Assignment: Write out, from the entries below, exactly the lines that run between the lines holding "The width and height of the screenshot is (656, 451)." and "Task: Select the Base trim row label", inclusive, and stop there.

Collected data
####################

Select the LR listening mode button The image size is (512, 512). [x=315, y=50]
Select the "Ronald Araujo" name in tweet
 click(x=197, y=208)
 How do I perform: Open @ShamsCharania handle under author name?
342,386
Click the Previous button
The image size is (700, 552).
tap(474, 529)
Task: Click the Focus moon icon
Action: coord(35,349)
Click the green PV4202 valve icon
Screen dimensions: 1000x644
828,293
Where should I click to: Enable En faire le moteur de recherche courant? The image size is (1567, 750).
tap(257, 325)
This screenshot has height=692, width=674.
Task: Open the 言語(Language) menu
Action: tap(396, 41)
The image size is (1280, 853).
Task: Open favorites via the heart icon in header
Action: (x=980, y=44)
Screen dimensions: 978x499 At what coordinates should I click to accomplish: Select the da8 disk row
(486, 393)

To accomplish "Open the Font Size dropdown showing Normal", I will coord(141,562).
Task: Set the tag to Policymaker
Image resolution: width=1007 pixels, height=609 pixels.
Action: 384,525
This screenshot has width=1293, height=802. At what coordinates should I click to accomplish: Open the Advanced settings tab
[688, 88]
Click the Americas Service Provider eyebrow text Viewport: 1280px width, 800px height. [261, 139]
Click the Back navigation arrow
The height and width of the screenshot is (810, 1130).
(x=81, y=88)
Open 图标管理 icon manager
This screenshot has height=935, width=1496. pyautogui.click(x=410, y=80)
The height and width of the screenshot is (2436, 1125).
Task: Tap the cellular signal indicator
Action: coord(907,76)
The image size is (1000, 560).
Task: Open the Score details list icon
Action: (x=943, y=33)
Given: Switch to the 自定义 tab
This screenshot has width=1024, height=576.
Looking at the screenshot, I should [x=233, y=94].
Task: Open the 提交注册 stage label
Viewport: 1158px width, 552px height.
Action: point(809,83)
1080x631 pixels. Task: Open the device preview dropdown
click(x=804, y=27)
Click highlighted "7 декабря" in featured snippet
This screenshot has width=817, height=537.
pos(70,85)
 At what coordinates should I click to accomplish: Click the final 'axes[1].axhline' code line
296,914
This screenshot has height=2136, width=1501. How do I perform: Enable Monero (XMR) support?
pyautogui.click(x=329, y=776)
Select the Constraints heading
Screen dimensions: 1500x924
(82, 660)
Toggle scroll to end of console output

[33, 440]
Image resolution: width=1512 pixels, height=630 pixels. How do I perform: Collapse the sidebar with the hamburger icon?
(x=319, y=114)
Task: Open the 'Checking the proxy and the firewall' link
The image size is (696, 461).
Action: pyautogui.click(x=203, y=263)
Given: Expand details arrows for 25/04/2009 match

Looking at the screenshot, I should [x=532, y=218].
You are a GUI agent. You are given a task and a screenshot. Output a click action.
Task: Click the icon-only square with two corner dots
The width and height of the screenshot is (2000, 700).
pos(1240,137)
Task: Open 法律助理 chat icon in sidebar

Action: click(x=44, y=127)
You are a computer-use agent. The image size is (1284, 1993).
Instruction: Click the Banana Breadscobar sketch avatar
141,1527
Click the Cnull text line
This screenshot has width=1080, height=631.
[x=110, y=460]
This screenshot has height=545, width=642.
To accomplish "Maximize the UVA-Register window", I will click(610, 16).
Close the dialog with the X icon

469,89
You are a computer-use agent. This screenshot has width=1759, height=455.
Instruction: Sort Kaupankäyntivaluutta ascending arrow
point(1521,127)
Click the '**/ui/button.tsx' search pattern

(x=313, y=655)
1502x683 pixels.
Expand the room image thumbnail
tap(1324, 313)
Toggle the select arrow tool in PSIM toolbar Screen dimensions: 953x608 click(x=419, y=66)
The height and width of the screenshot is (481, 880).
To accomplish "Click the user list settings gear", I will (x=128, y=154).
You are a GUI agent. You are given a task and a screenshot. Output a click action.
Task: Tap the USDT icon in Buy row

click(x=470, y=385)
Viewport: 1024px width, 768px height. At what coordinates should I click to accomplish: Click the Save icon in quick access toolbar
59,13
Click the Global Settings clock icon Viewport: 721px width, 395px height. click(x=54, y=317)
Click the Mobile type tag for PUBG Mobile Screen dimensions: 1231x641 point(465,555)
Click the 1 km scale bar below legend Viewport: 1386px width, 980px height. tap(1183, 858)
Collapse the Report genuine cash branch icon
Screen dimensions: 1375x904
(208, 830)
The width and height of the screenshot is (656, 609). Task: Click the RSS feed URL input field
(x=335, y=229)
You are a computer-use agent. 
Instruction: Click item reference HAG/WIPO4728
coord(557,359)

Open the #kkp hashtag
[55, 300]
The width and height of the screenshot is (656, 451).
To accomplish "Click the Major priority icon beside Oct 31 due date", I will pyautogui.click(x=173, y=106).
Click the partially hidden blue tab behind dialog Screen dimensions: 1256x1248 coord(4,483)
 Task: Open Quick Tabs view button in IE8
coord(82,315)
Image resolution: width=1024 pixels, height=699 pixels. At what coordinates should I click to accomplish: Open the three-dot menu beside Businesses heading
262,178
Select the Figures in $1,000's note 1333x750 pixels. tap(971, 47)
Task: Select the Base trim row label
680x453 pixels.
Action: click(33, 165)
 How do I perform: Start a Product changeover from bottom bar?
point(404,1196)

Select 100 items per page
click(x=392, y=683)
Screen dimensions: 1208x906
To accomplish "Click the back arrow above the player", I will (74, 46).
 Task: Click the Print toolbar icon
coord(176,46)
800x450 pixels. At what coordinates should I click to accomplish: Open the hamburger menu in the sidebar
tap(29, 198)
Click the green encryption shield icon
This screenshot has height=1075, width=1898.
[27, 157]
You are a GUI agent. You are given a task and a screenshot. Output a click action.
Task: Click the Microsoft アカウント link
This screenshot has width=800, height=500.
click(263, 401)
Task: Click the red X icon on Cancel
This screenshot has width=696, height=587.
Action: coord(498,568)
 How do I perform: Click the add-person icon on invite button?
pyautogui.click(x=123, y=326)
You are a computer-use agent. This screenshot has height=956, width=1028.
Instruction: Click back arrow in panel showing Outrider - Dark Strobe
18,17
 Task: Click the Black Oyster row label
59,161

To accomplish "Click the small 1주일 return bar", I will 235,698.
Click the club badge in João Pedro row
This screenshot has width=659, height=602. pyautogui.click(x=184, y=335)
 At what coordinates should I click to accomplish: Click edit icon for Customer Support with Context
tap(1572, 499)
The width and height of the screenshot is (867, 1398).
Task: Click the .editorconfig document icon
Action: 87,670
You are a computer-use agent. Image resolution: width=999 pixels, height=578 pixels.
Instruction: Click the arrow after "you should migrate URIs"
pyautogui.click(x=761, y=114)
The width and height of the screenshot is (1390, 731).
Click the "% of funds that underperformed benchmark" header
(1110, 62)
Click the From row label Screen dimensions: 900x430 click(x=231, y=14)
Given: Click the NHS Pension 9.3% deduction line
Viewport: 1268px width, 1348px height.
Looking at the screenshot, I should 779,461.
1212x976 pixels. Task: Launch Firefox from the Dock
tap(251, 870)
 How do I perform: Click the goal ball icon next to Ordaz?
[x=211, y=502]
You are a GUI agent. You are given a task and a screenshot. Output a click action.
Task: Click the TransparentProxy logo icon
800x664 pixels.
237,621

####################

Response area:
The width and height of the screenshot is (656, 451).
To accomplish "Click the Major priority icon beside Oct 31 due date", I will pyautogui.click(x=173, y=106).
Click the partially hidden blue tab behind dialog Screen dimensions: 1256x1248 coord(4,483)
 Task: Open Quick Tabs view button in IE8
coord(82,315)
Image resolution: width=1024 pixels, height=699 pixels. At what coordinates should I click to accomplish: Open the three-dot menu beside Businesses heading
262,178
Select the Figures in $1,000's note 1333x750 pixels. tap(971, 47)
Task: Select the Base trim row label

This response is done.